I do not mean this metaphorically, or at least not only metaphorically. The slab is real. It sits behind a chain-link fence, next to a plywood sign with a construction company's logo on it. There is no building yet. There are no transformers, no switchgear, no servers. The press release said the facility would open this year. The grid connection from Dominion Energy is not scheduled until 2029. You can do the math yourself, or you can trust me that it doesn't work out. The slab is one of roughly 140 such projects in the United States right now that announced 2026 opening dates and, as of this month, haven't actually started being buildings.¹

Meanwhile, in a different genre of document, a paper called TurboQuant: Online Vector Quantization with Near-optimal Distortion Rate was posted to arXiv last April and quietly presented at the International Conference on Learning Representations last month in Brazil.² Seventeen pages. Four pages of method, the rest proofs and experiments. A hundred-odd lines of implementable idea, written in the formal mathematical register that academic computer science uses when it wants to be taken seriously by journals and by itself. The paper's whole argument is that you can compress the memory used during AI workloads by a factor of four or five without losing anything anyone can measure. You multiply a vector by a random rotation matrix, then look up some precomputed numbers, then add a sign bit. That's it. That's the paper.

These two documents (the slab and the preprint) are, I want to argue, in a conversation with each other that almost nobody is conducting on their behalf. It is a quiet conversation, and an expensive one, and a substantial percentage of the readers of this blog are silent participants in it whether or not they know.
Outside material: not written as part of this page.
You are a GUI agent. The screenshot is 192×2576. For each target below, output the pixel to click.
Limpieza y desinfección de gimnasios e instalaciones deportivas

Let me try to explain why.

I. The thing in the middle of everything

Modern large language models work by generating one token at a time, and each token has to look at every previous token in the conversation. To avoid recomputing the same attention scores over and over, the model stashes the intermediate calculations in a thing called the KV cache. "KV" stands for "key and value," which are two of the three main objects in a Large Language Model, like ChatGPT or Claude's transformer attention layer.³ The cache is exactly what it sounds like: the model's working memory for "what have we said so far."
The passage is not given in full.